In recent weeks, there’s been well-deserved fanfare around the opening of the $42 million Cowles Center for Dance and Performing Arts and the $14 million expansion of the Weisman Art Museum. These are important institutions and critical assets to the Twin Cities. But what’s often overlooked is the equal importance of smaller, everyday arts activities and organizations that make this region such a vibrant place to live.

Examples abound — the ArtsHub at Intermedia Arts, the Chicago Avenue Fire Arts Center, Pillsbury House, and All My Relations Art Gallery in South Minneapolis; Juxtaposition Arts and PCYC’s Capri Theater in North Minneapolis ; and the Center for Hmong Arts and Talent in St.
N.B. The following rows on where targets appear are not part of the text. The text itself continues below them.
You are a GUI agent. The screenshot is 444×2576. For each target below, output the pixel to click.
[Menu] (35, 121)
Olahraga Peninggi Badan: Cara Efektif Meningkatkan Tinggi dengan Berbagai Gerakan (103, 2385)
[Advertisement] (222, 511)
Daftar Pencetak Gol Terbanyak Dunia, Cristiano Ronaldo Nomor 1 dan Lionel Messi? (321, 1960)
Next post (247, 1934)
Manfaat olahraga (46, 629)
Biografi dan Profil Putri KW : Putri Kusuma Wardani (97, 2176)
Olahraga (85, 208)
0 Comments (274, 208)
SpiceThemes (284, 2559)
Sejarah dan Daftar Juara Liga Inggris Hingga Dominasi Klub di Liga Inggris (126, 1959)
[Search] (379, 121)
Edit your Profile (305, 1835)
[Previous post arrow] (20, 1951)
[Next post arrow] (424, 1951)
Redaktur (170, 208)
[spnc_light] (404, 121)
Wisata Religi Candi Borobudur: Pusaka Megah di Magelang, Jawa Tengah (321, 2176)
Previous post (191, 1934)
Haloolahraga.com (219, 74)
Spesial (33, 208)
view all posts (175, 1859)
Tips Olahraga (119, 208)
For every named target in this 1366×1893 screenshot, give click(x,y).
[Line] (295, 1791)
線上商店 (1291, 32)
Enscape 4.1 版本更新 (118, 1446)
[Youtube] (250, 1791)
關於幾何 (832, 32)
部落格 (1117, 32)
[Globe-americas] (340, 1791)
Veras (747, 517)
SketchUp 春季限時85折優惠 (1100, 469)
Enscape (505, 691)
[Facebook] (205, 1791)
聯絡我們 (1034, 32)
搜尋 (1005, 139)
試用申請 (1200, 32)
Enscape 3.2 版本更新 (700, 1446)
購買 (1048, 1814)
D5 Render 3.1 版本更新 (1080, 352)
Paul. The work of these and many, many other organizations — as well as the contributions of thousands of individual artists – make Minneapolis and St. Paul the envy of communities across the country.  Even National Endowment for the Arts (NEA) Chairman Rocco Landesman recently praised this region’s vital arts and culture.

This stunning vitality comes from our understanding of three truths: 1) The value of the arts goes beyond “arts for art sake.” The arts are important drivers of our economic prosperity, job creation, and sense of identity and community. 2) The entire arts ecosystem deserves our support — small to large, neighborhood-level to regional. 3) Above all, art is made by artists. We recognize the need to support, value and retain artists in this region.
 
Our recognition of these truths recently helped the Twin Cities win two large national placemaking grants: an Our Town award from the NEA and an ArtPlace award for Irrigate, a partnership of Springboard for the Arts, Twin Cities Local Initiatives Support Corporation (LISC) and the City of St. Paul. Both of these big visionary efforts will help keep the arts at the forefront of local development.

The $200,000 Our Town grant will help the Hennepin Theater Trust re-invent Hennepin Avenue as an arts-inspired cultural corridor stretching from the Walker Art Center and Minneapolis Sculpture Garden to the Mississippi Riverfront.

The $750,000 ArtPlace award will train and mobilize artists to make an immediate positive physical, economic, and social impact along the new Central Corridor Light Rail Transit in St. Paul.  Artists who live, work, or have a personal investment in the neighborhoods along the Central Corridor are invited to participate in any one of six creative placemaking workshops being held in the next several weeks.

Because artists can be such important leaders in placemaking, Irrigate will also develop a permanent infrastructure to retain and attract artists, and encourage them to play long-term roles along the corridor.

Intermedia Arts has long recognized the community leadership potential of artists. Nearly 10 years ago, it established the Creative Community Leadership Institute, which has trained and supported 110 local artists and community developers working at the intersection of the arts and community. Leaders and partnerships forged by this institute are doing tremendous work throughout the region — including leaders at many of the smaller organizations noted above.  

As part of its on-going commitment and leadership to this work, on Dec. 3 Intermedia Arts will be hosting Making Maps and Carrying Fire: A Gathering of Leaders Addressing the Question “How Can we Advance Creative Placemaking In Our Communities,” a cross-sector gathering of leaders dedicated to the power of the arts to build community, create place and mobilize action.   

It’s this region’s magical mix of artist-leaders; arts organizations of every size and in every neighborhood; large, stellar anchor organizations; and arts placemaking efforts like Hennepin Ave. and Central Corridor that make the Twin Cities a place I am proud to call home.

Erik Takeshita is deputy director of the Twin Cities Local Initiative Support Corporation (LISC).